A free copy of the Proxy Statement/Prospectus, as well as other filings containing information about Park and NewDominion, may be obtained at the SEC’s Internet site (http://www.sec.gov). You will also be able to obtain these documents, free of charge, from Park at the “Investor Information” section of Park's web site at www.parknationalcorp.com or from NewDominion at the “Investor Relations” section of NewDominion’s website at www.newdominionbank.com. Copies of the Proxy Statement/Prospectus can also be obtained, free of charge, by directing a request to Park National Corporation, 50 North Third Street, P.O. Box 3500, Newark, OH 43058-3500, Attention: Investor Relations, Telephone: (740) 322-6844 or to NewDominion Bank, PO Box 37389, Charlotte, NC 28237, Attention: Investor Relations, Telephone: (704) 943-5725.

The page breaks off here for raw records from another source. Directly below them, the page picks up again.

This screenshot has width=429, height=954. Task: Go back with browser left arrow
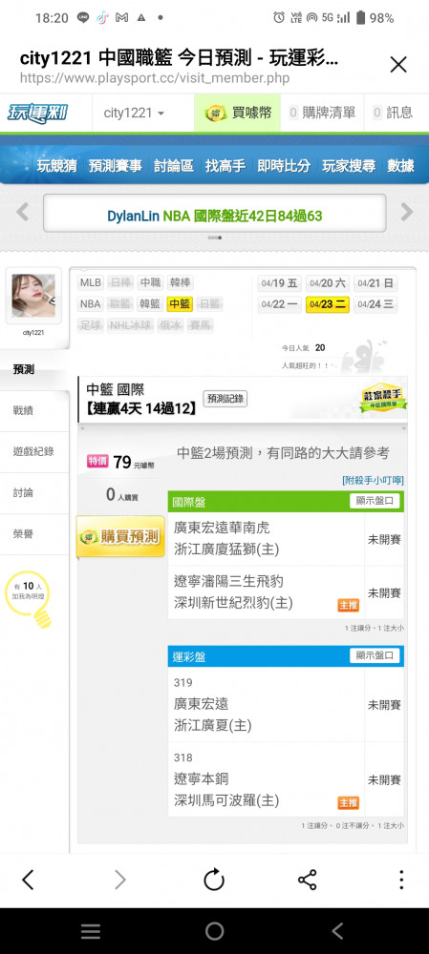coord(28,880)
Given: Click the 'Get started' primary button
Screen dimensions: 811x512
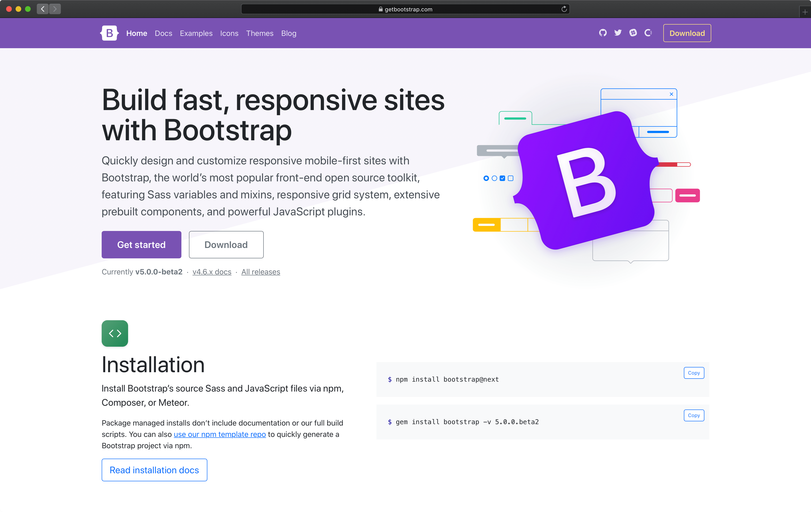Looking at the screenshot, I should tap(141, 244).

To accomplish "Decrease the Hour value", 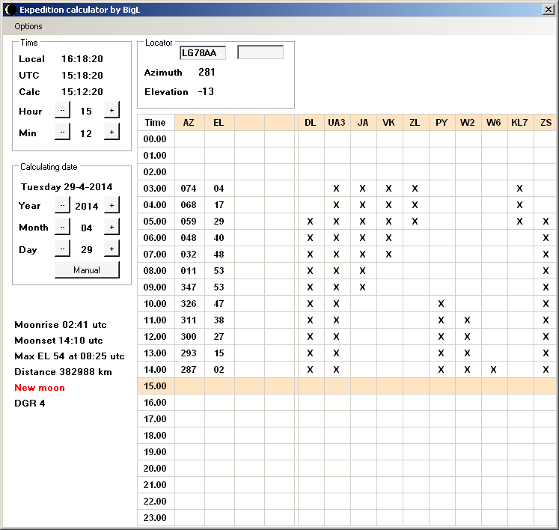I will tap(62, 111).
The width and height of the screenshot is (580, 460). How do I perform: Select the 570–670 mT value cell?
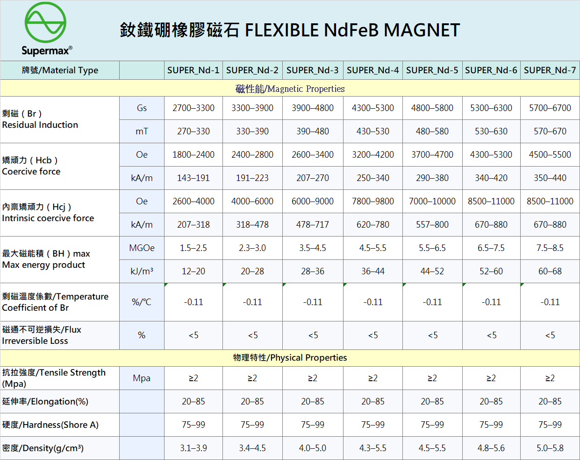tap(550, 132)
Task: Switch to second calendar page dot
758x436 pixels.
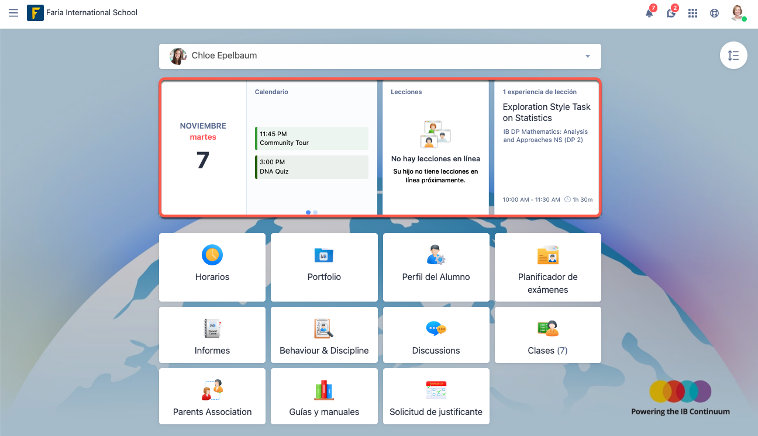Action: [x=315, y=213]
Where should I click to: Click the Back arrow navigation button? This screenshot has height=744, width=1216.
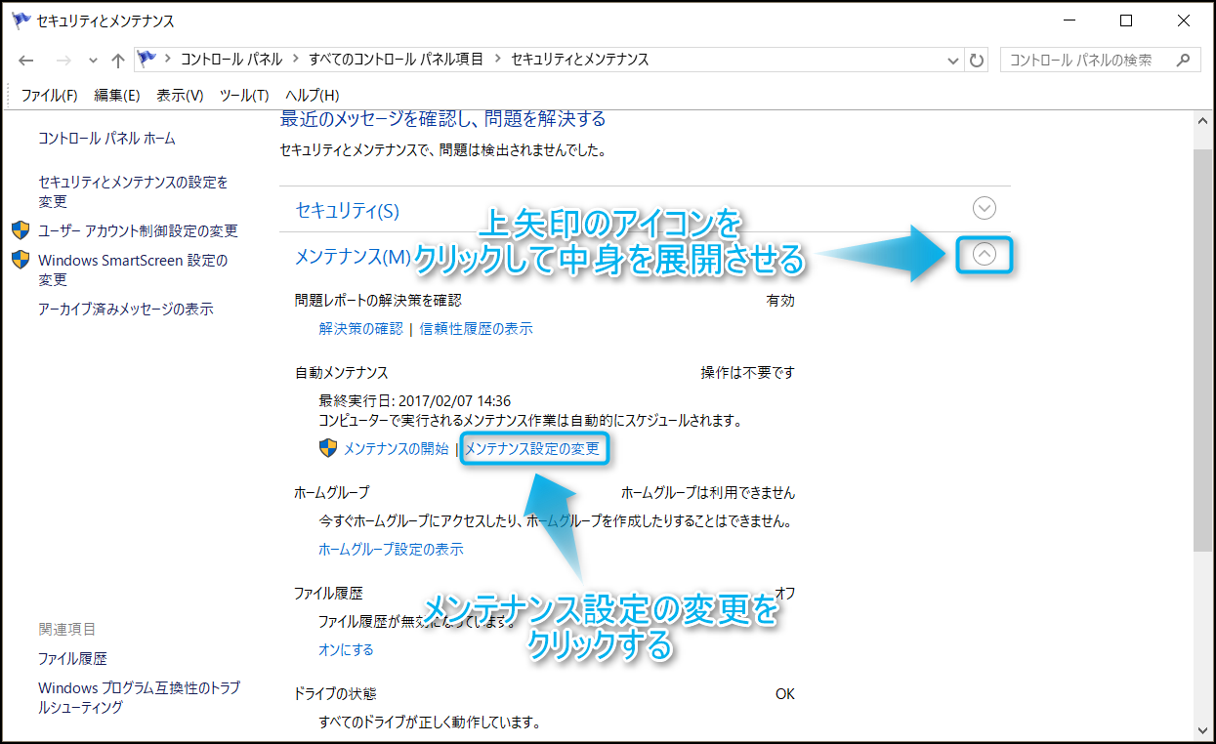pyautogui.click(x=26, y=61)
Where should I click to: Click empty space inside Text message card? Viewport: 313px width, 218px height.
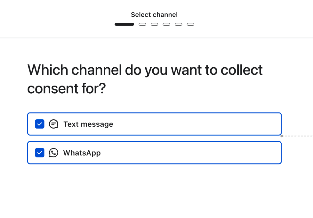[x=198, y=124]
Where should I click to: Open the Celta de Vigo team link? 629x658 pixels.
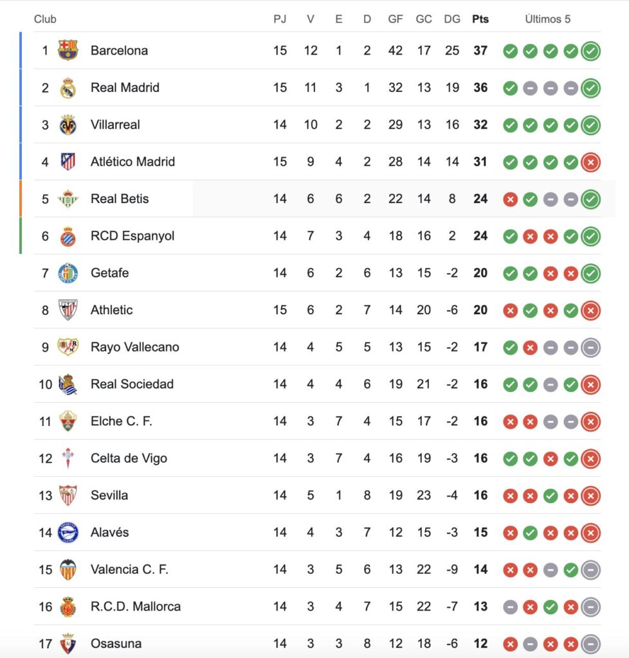129,458
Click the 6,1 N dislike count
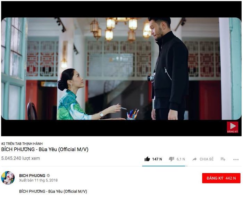Image resolution: width=243 pixels, height=197 pixels. pos(181,159)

This communication shall not constitute an offer to sell or the solicitation of an offer to buy securities nor shall there be any sale of securities in any jurisdiction in which such offer, solicitation or sale would be unlawful prior to registration or qualification under the securities laws of such jurisdiction. This communication is also not a solicitation of any vote in any jurisdiction pursuant to the proposed transactions or otherwise. No offer of securities or solicitation will be made except by means of a prospectus meeting the requirements of Section 10 of the Securities Act of 1933, as amended. The communication is not a substitute for the Registration Statement that will be filed with the SEC or the Proxy Statement/Prospectus that will be sent to NewDominion shareholders.





Forward-Looking Statement
Certain statements contained in this communication which are not statements of historical fact constitute forward-looking statements within the meaning of the Private Securities Litigation Reform Act of 1995. Such forward-looking statements can often, but not always, be identified by the use of words like “believe”, “continue”, “pattern”, “estimate”, “project”, “intend”, “anticipate”, “expect” and similar expressions or future or conditional verbs such as “will”, “would”, “should”, “could”, “might”, “can”, “may”, or similar expressions.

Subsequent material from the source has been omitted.